Argentinian artist Lucia Pacenza’s Arch of the Sun.

Argentinian artist Lucia Pacenza’s Arch of the Sun. Photo by Stuart Hay

Exhibition Space: Sculptures by the lake

Nestled among undulating banks of grassy woodland on the southern side of the ANU campus sits a little-known gem, as SIMON JENKINS reports.

The International Sculpture Park, lying between Old Canberra House and the shore of Lake Burley Griffin, contains half a dozen works installed over the past 15 years. The sculptures have a uniquely symbiotic relationship with their local environment, sharing the landscape with more than 400 species of endangered grasses.

The sculpture park is part of the ANU art collection but unlike its cousins – art works located in courtyards, public foyers, lawns and gardens across campus – its camouflaged location produces a uniquely mysterious, ‘untouched’ and serene feel.

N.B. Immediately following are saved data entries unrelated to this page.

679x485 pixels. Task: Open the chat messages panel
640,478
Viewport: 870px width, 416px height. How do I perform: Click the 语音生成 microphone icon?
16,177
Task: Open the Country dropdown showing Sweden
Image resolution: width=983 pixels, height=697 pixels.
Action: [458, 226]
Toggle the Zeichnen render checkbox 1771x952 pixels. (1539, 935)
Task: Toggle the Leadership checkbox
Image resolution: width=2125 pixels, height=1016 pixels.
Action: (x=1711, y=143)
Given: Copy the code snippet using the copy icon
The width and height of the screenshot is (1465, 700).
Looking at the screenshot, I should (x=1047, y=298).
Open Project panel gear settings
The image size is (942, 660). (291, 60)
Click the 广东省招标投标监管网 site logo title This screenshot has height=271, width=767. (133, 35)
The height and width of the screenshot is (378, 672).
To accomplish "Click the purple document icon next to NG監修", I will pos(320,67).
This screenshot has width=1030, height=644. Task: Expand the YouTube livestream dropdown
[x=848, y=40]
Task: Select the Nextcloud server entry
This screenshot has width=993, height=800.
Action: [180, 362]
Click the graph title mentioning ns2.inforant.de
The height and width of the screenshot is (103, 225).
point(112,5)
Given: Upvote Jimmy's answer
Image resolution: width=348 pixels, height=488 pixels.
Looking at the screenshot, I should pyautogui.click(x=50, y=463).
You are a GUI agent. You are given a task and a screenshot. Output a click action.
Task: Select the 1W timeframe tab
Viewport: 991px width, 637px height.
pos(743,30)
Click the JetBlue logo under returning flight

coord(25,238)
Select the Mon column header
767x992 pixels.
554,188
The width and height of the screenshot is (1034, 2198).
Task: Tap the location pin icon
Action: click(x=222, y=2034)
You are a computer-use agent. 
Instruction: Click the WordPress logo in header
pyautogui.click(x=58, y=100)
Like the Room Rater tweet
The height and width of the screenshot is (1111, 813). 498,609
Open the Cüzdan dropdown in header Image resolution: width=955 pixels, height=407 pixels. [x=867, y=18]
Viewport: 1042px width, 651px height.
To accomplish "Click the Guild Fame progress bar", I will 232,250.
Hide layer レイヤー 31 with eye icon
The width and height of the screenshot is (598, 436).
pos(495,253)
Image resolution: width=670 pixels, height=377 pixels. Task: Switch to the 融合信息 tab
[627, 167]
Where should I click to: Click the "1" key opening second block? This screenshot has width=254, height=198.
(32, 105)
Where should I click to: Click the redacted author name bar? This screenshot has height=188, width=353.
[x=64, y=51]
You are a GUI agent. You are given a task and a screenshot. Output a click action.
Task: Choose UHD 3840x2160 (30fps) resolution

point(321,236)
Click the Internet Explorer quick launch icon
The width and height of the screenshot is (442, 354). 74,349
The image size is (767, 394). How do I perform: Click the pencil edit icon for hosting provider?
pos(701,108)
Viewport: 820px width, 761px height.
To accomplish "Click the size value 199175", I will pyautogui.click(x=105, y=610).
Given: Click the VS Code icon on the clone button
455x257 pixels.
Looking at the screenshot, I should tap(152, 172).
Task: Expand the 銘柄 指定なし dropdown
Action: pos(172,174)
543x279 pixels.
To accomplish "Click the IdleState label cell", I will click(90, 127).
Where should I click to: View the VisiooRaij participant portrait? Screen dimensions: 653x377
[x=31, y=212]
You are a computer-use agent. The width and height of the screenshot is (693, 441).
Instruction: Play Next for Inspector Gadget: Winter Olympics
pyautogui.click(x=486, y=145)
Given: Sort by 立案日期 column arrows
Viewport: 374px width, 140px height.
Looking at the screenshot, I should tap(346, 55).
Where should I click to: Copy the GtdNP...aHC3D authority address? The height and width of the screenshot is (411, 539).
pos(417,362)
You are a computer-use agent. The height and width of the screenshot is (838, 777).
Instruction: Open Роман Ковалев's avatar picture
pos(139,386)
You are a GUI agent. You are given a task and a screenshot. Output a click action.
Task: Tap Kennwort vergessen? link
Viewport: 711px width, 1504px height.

Sitting just metres from the Crawford School of Public Policy, the park looks like any other location around Lake Burley Griffin – a mixture of native long grasses interspersed with old growth eucalypts. On closer inspection the sculptures, which seem to be hidden away as if they are playing ‘hide-n-seek’, suddenly jump out as if they have been waiting to be discovered.

The park’s most recent acquisition, UK artist Chris Drury’s installation The Way of Trees, Earth and Water, was created on site in 2013.

The work is made up of four eucalyptus trees encircling a mound of red earth and stone, that will eventually overshadow the work as the earth gradually washes away in the wind and rain.